# EXTRACT TO READ
----------
Oyster hatchery deploys automated feeding system
Horn Point’s automated feeding system can be scaled up or down, supplier says
May 8, 2020 By Lynn Fantom
Horn Point Oyster Hatchery has the Rolls Royce of automated feeding systems.
After a comprehensive presentation at the Milford Aquaculture Seminar in January by algologist Julie Trommatter, one of the first questions was, “How much did it cost?” That brought chuckles from the crowd. Many hatchery owners obviously felt more like Chevy drivers.
The software and hardware, which Trommatter calls, “innovative computer programming and inventive plumbing,” also sit in a special setting, with different rooms dedicated to the algae and larvae. That was another way this presentation felt foreign to many.
Still, there is no argument about the performance of the automated feeding system which has produced a significant improvement in oyster setting efficiency. That is because the system provides a fairly consistent diet to larvae throughout the day, rather than the glut of a single meal delivered by hand, pump, hose and timer, Trommatter says.
For hatcheries interested in automation, the system’s designer and supplier Campbell Scientific says it can be scaled up or down.
Horn Point Hatchery is one of the largest oyster hatcheries on the east coast of the U.S., with more than 800 acres on the banks of the Choptank River. As part of the University of Maryland Center for Environmental Science, it provides Eastern oyster (Crassostrea virginica) larvae and seed for oyster research, restoration and education, as well as spat on shell for commercial growers.
It’s a thriving research center that works with a range of prominent partners on initiatives impacting the entire industry. The state-of-the-art oyster production facility itself is an important component of the work because it is used to demonstrate new and innovative oyster aquaculture techniques. It has eight full-time staff.
Before and after
In the “olden days” of the hatchery prior to 2003, oyster larvae were fed once a day by hand using a pump, hose and timer. But when the lab was rebuilt, automation was introduced to make several processes more efficient.
Every hour, samples are drawn from every larval tank so that an in-line fluorometer can take a reading, which the system converts to an approximate cell count. “It’s super helpful for us to be able to more easily monitor the growth of individual cultures,” says Trommatter, who serves as a faculty research assistant.
The system tracks fluorometer readings in both algal and larval tanks over time so that a technician can see if a tank’s blooming, crashing or even experiencing glitches. For example, when a valve didn’t open because of an electrical problem, the system’s screen did not register the fluorescence level appropriate after a feeding. The team sprang into action.
At a time when there are concerns about changing ocean chemistry, this system can also maintain pH automatically.
----------
# WHAT YOU NEED TO DO
Can you copy out, word for word, everything in the oyster hatchery article from "Horn Point Hatchery" down to "eight full-time staff."?

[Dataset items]
----------
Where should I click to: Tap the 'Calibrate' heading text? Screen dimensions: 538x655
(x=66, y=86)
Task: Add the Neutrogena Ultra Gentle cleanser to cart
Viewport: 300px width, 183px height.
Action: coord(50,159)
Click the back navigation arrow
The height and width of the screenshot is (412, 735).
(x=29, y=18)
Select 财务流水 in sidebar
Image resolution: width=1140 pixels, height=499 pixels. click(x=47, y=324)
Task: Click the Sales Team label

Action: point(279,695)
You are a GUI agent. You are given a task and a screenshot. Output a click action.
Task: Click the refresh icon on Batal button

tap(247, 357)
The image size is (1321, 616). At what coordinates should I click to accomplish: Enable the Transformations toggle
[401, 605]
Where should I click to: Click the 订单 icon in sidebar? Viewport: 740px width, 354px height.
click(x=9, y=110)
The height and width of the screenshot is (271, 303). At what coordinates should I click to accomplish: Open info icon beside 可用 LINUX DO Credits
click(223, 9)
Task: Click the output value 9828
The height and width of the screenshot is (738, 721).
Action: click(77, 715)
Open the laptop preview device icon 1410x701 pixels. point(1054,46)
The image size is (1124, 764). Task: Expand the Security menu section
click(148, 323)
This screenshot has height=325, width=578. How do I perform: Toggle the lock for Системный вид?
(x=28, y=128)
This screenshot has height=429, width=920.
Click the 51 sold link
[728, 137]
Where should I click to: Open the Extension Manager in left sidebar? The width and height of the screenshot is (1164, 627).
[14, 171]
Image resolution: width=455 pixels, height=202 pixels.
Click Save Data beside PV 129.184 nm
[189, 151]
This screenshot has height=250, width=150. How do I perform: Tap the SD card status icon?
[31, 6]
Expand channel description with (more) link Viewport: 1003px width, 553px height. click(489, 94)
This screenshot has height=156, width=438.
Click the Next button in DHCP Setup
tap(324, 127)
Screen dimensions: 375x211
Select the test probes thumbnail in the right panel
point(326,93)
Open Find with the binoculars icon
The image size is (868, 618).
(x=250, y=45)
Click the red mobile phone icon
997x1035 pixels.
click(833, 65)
----------
# WRITTEN SOLUTION
Horn Point Hatchery is one of the largest oyster hatcheries on the east coast of the U.S., with more than 800 acres on the banks of the Choptank River. As part of the University of Maryland Center for Environmental Science, it provides Eastern oyster (Crassostrea virginica) larvae and seed for oyster research, restoration and education, as well as spat on shell for commercial growers.
It’s a thriving research center that works with a range of prominent partners on initiatives impacting the entire industry. The state-of-the-art oyster production facility itself is an important component of the work because it is used to demonstrate new and innovative oyster aquaculture techniques. It has eight full-time staff.